Rewrite the lines starting at the one containing "You are a GUI" and ending at the one containing "coord(1349,25)", both included, in full. Scale every coordinate in the answers by 0.5, rounding to whole numbers with halves rounded up, and leave the pictures out.

Records supplied:
◇ ◇ ◇ ◇ ◇

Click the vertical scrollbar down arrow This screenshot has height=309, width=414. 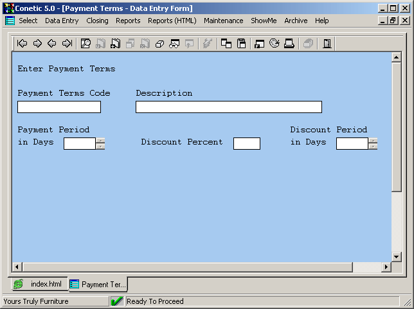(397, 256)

◇ ◇ ◇ ◇ ◇

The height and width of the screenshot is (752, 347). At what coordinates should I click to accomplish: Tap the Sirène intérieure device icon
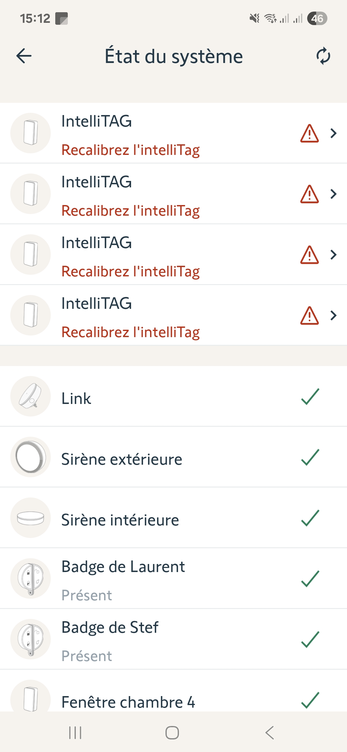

◇ ◇ ◇ ◇ ◇

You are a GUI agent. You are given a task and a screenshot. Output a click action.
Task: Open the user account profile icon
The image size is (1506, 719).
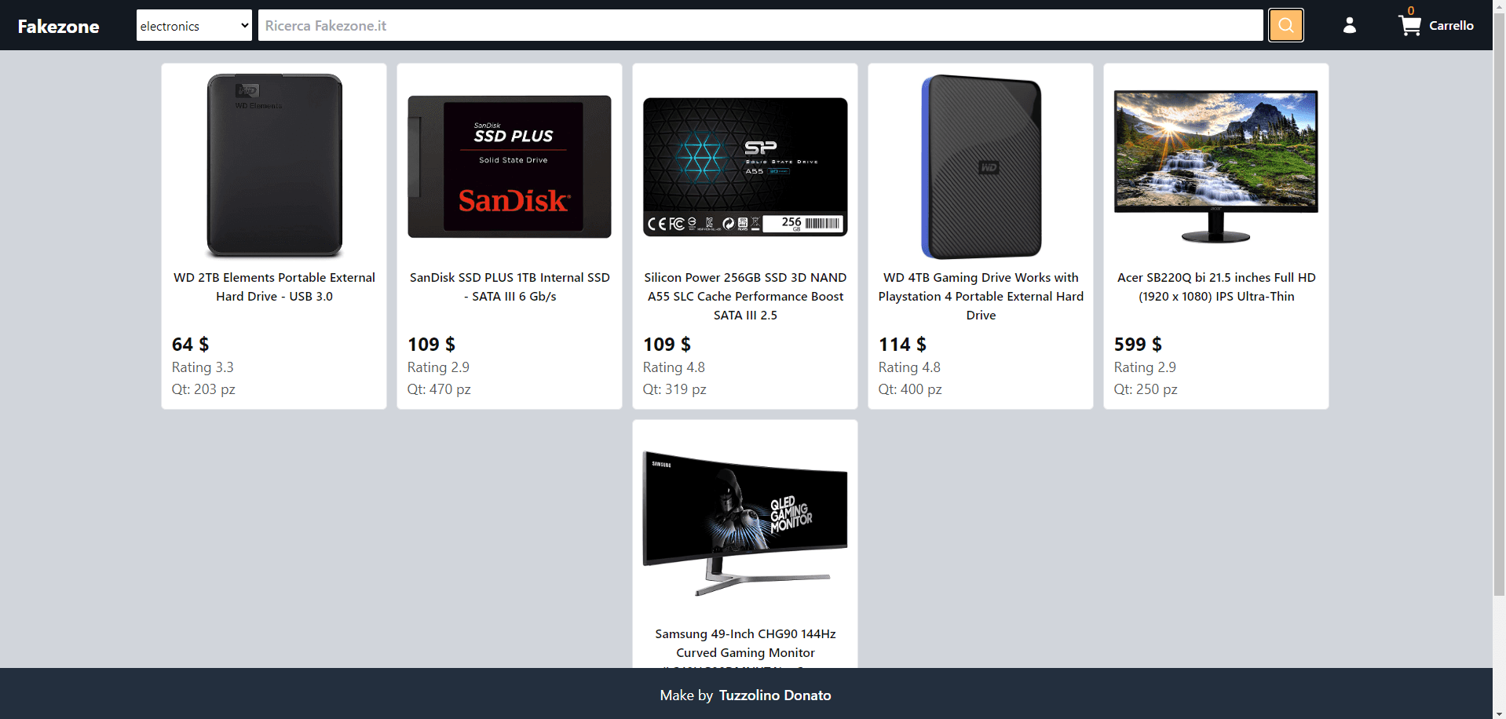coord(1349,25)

◇ ◇ ◇ ◇ ◇

Complete output:
You are a GUI agent. You are given a task and a screenshot. Output a click action.
Task: Open the user account profile icon
The image size is (1506, 719).
coord(675,13)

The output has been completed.